* **Challenge**:
Copy the items below verbatim, beginning at the line that contains "Task: Open the Crianças count dropdown" and ending after the line that contains "Action: click(190, 76)".

═══ Task material ═══

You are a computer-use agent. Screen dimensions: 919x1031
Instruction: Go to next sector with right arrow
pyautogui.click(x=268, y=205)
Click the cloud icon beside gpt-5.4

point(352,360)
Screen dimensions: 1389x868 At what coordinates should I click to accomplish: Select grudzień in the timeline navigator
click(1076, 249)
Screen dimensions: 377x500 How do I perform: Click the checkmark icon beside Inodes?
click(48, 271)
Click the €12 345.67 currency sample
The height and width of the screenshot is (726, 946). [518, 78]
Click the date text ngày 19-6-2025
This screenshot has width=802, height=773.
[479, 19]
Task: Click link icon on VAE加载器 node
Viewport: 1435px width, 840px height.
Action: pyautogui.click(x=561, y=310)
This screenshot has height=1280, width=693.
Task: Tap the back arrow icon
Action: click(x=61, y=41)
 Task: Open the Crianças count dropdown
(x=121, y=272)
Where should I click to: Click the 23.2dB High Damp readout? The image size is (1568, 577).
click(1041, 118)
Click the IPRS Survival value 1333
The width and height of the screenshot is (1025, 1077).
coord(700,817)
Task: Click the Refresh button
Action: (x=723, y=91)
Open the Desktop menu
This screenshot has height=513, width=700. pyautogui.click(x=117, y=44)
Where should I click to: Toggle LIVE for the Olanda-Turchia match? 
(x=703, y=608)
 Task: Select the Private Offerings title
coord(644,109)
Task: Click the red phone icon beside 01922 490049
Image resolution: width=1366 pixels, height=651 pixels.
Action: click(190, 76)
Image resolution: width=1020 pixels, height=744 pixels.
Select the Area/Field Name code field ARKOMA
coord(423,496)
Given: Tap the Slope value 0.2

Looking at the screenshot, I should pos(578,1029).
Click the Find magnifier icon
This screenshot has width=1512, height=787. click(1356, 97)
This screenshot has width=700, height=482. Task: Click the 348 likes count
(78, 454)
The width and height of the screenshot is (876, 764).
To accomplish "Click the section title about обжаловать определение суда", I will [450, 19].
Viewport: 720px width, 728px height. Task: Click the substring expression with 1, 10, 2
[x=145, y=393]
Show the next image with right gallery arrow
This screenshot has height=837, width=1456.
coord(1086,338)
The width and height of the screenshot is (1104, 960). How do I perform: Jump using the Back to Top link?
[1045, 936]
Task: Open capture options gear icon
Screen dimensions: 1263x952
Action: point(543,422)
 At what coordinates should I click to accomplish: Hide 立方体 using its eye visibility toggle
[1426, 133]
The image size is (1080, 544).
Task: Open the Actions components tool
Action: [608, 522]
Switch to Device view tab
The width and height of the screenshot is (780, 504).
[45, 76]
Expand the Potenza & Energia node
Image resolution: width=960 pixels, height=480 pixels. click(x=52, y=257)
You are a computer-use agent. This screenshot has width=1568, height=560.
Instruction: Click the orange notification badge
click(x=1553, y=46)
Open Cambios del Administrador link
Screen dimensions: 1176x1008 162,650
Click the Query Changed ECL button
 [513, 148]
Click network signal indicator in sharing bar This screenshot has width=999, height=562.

═══

* **Final result**:
 Task: Open the Crianças count dropdown
(x=121, y=272)
Where should I click to: Click the 23.2dB High Damp readout? The image size is (1568, 577).
click(1041, 118)
Click the IPRS Survival value 1333
The width and height of the screenshot is (1025, 1077).
coord(700,817)
Task: Click the Refresh button
Action: (x=723, y=91)
Open the Desktop menu
This screenshot has height=513, width=700. pyautogui.click(x=117, y=44)
Where should I click to: Toggle LIVE for the Olanda-Turchia match? 
(x=703, y=608)
 Task: Select the Private Offerings title
coord(644,109)
Task: Click the red phone icon beside 01922 490049
Image resolution: width=1366 pixels, height=651 pixels.
Action: click(190, 76)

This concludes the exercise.